Some teenagers are noticeably shorter than their peers through middle and high school but eventually catch up. This pattern, called constitutional growth delay, is especially common in boys with a family history of late puberty. Their bone maturation often lags behind their actual age by two years or more, which means their growth plates stay open longer. They start puberty later, continue growing after most of their classmates have stopped, and typically reach a normal adult height for their family.

If you’re 16 or 17 and feel like you haven’t grown much while everyone around you has, a bone age X-ray can show whether your growth plates are still open and how much growth potential remains. A bone age that’s significantly younger than your calendar age is a strong sign that more height is coming.

Can You Grow Taller After 20?

For the vast majority of people, the answer is no. Once growth plates have fully fused, no exercise, supplement, or diet will restart bone lengthening. Some products marketed as height boosters claim to reopen growth plates or stimulate growth hormone, but there is no evidence that any of them work once fusion is complete.

There is one rare medical condition worth knowing about. When the pituitary gland produces excess growth hormone before puberty, it causes a condition called gigantism, which leads to unusually tall stature. When the same overproduction happens after puberty, it’s called acromegaly. Because growth plates are already closed in adults with acromegaly, it does not increase height. Instead, it causes the bones of the hands, feet, and face to thicken and enlarge. Acromegaly is uncommon and produces other noticeable symptoms well beyond any changes in bone size.

Why Your Height Changes During the Day

Even after you’ve stopped growing, you may notice that you measure slightly taller in the morning than at night.

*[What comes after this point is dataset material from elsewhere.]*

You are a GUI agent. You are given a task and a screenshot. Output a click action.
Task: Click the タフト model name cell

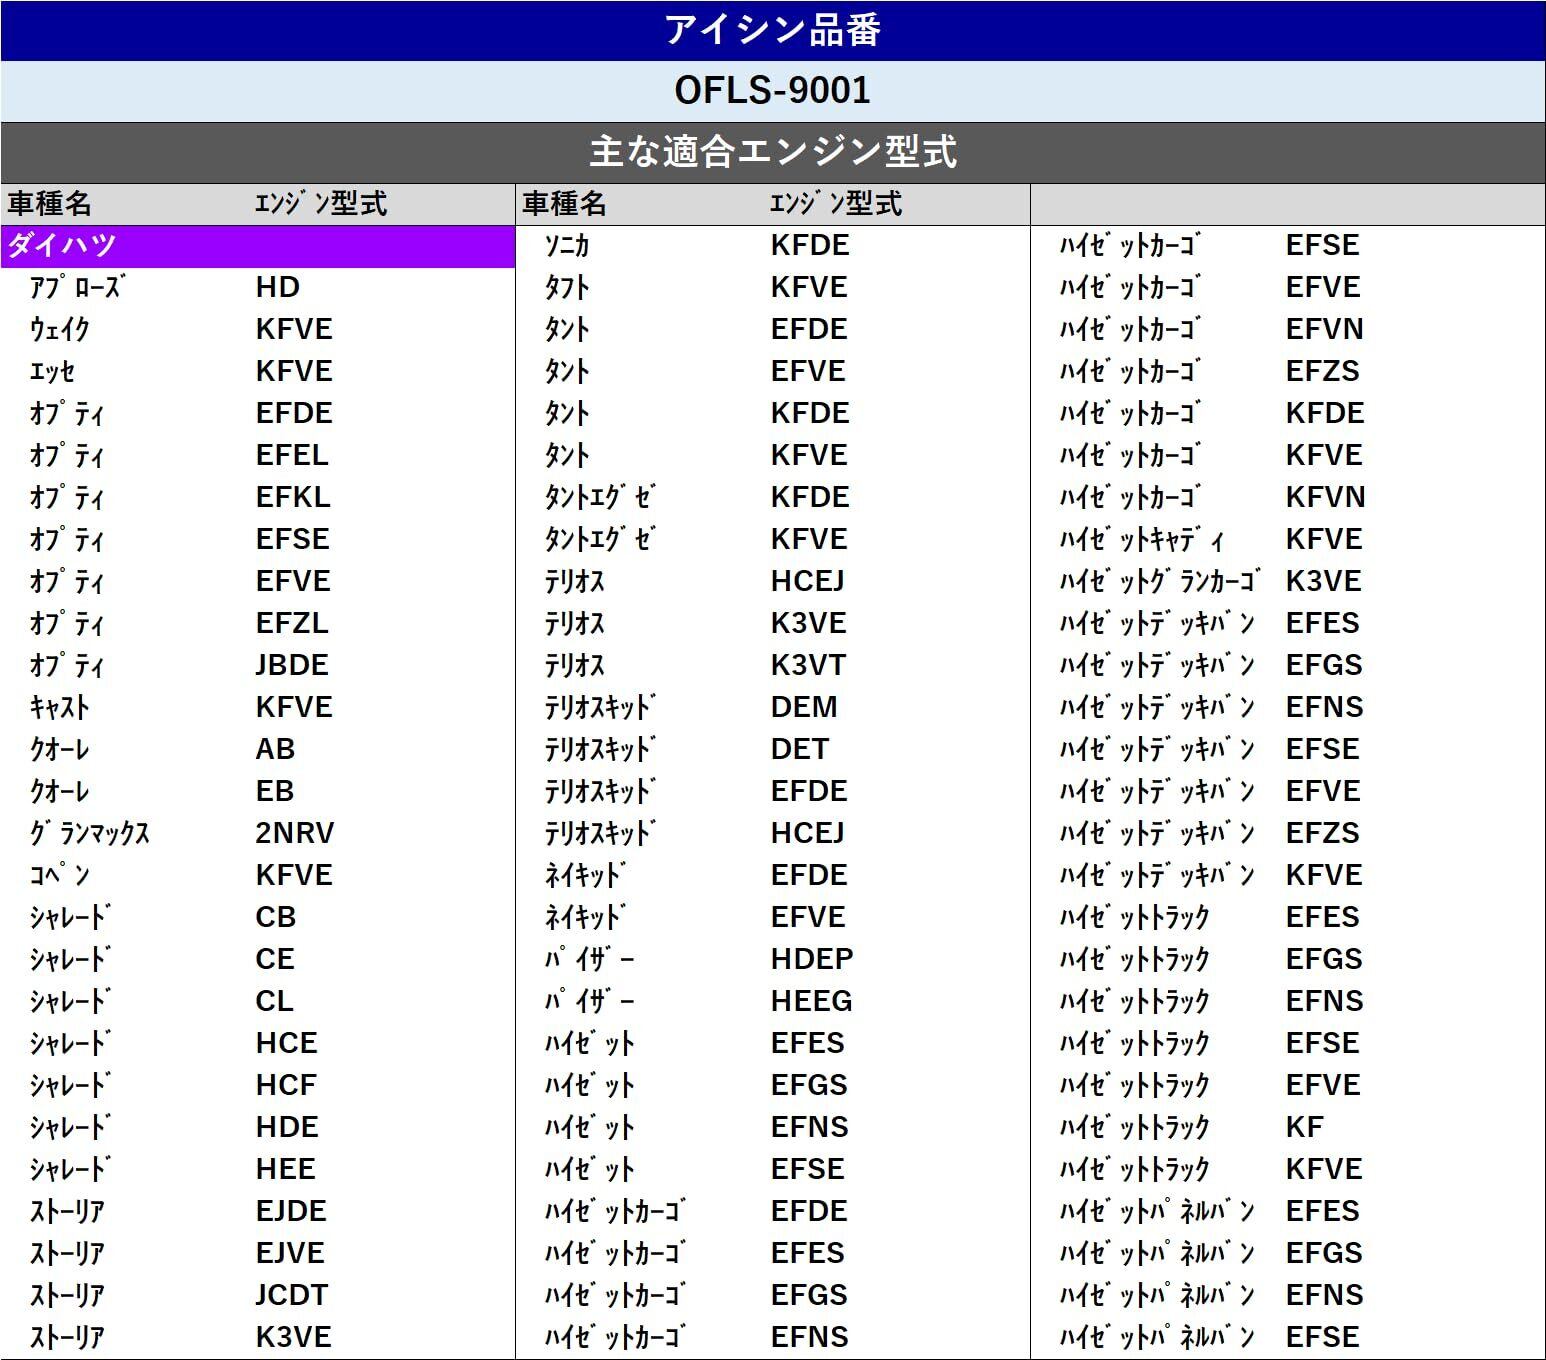pyautogui.click(x=567, y=288)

This isn’t actual growth. The discs between the vertebrae in your spine are filled with fluid and act like small cushions. Overnight, while you’re lying down, they absorb water and expand slightly. Throughout the day, gravity compresses them again. Research from the University of Southampton found that people lose about a third of a centimeter in height between 9 a.m. and 11 a.m. alone, with most of the shrinkage happening by early afternoon. This means your “true” height depends partly on when you measure it. If you want a consistent number, measure at the same time of day.

Factors That Influence Your Final Height

Genetics is the dominant factor, accounting for roughly 60 to 80 percent of your adult height. If both of your parents are tall, you’re likely to be tall. If one parent was a late bloomer, you may follow a similar timeline. But genetics sets a range, not a fixed number, and several other factors determine where you land within that range.

  • Nutrition: Consistent access to protein, calcium, vitamin D, and overall adequate calories during childhood and adolescence supports full growth potential. Chronic malnutrition during key growth periods can result in shorter adult height.
  • Sleep: Growth hormone is released primarily during deep sleep. Consistently poor sleep during puberty can reduce the amount of growth hormone available during the years when it matters most.
  • Chronic illness: Conditions that affect nutrient absorption, hormone levels, or overall health during childhood, such as celiac disease, thyroid disorders, or growth hormone deficiency, can slow or limit height gain if untreated.
  • Physical activity: Regular exercise supports healthy bone development, though no specific sport or exercise will make you taller than your genetic potential allows.

The window for influencing these factors is during childhood and adolescence, while growth plates are still active. Once they close, the opportunity to affect final height has passed.